How Bad Can a Web Design Get?

Wednesday, June 13th, 2007

Unbelievably bad so it seems.

For a small web design business like Copy Text Online business can be generated at some unusual times and events. This last weekend Toni and I hosted a surprise party for Toni’s parents to celebrate their 40th wedding anniversary and now we’re working on two websites for people who attended the party.

One is for Toni’s sister who runs a bricks-and-mortar business and has had a website associated with the business online for four or five years. The site has never performed anywhere near their expectations, it’s never ranked in the first 10 pages for any important search term, nothing but the index page is currently appearing in Google and traffic numbers are tiny.

She and her husband asked us to take a look at it and it was immediately obvious why their site was doing so poorly. Our report to them covered five pages but the important points were:

  • All navigation was via Flash buttons - there was no sitemap.
  • The index page consisted of one small Flash banner with an embedded ‘enter’link’ and no text so no search engine spider could find its way inside.

### Supplied data

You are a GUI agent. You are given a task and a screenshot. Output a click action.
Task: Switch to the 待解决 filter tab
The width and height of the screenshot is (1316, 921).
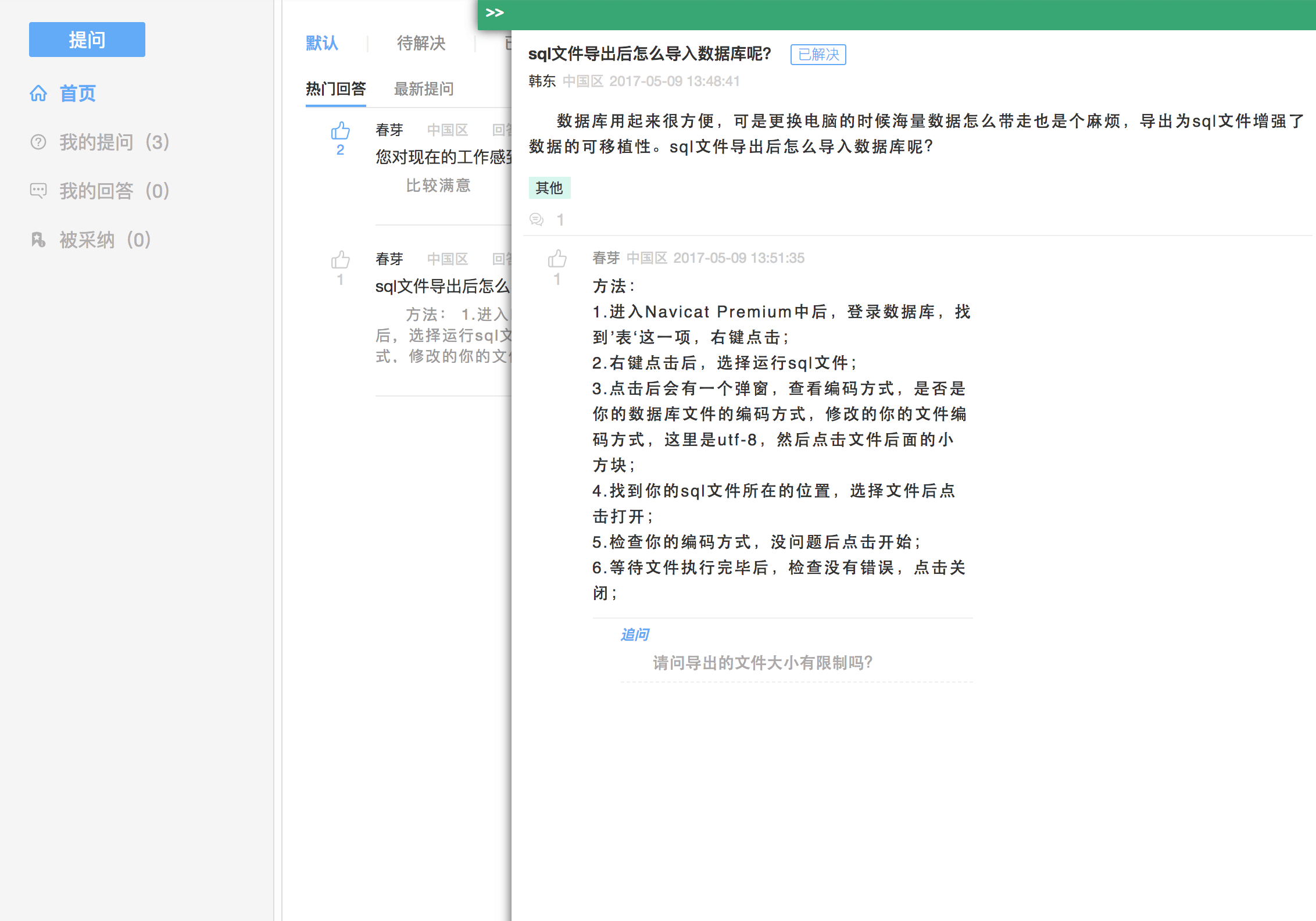point(421,43)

### Exercise task A
Output the part of the web design article that begins at the words "For a small" and stops after the words "numbers are tiny.", copying it word for word.
### Exercise task B
Pick up the web design article after its last sentence and continue writing it.

### Final answer A
For a small web design business like Copy Text Online business can be generated at some unusual times and events. This last weekend Toni and I hosted a surprise party for Toni’s parents to celebrate their 40th wedding anniversary and now we’re working on two websites for people who attended the party.

One is for Toni’s sister who runs a bricks-and-mortar business and has had a website associated with the business online for four or five years. The site has never performed anywhere near their expectations, it’s never ranked in the first 10 pages for any important search term, nothing but the index page is currently appearing in Google and traffic numbers are tiny.

### Final answer B
  • There were broken links and some navigation buttons only appeared at the bottom of several internal pages.
  • The site used frames.
  • There was a complete lack of sales text, there were no calls to action and the site failed to give surfers the street address of the business (The products offered by the business could not be sold online and customers needed to visit the business to complete their purchase).
  • Keywords and keyword phrases were also missing.

Now you wouldn’t design a site that lacked all those essentials now would you? :)

Designing Websites for Users

Thursday, June 7th, 2007

Now there is a radical idea! Whoever thought that we should be designing websites for users?

Obviously my tongue is planted firmly in my cheek when I say that but it’s obvious that so many web designers don’t design sites for users. Oh of course they pay lip service to the principle that we should be designing sites for users but in reality many simply don’t think for a moment about how the user might interact with the site they are designing.

And then when you add search engine optimisation into the equation some designers will throw their hands in the air and declare that you simply cannot have the best of both worlds. Well guess what? If you know what you’re doing it can! If you don’t know what you’re doing it will show.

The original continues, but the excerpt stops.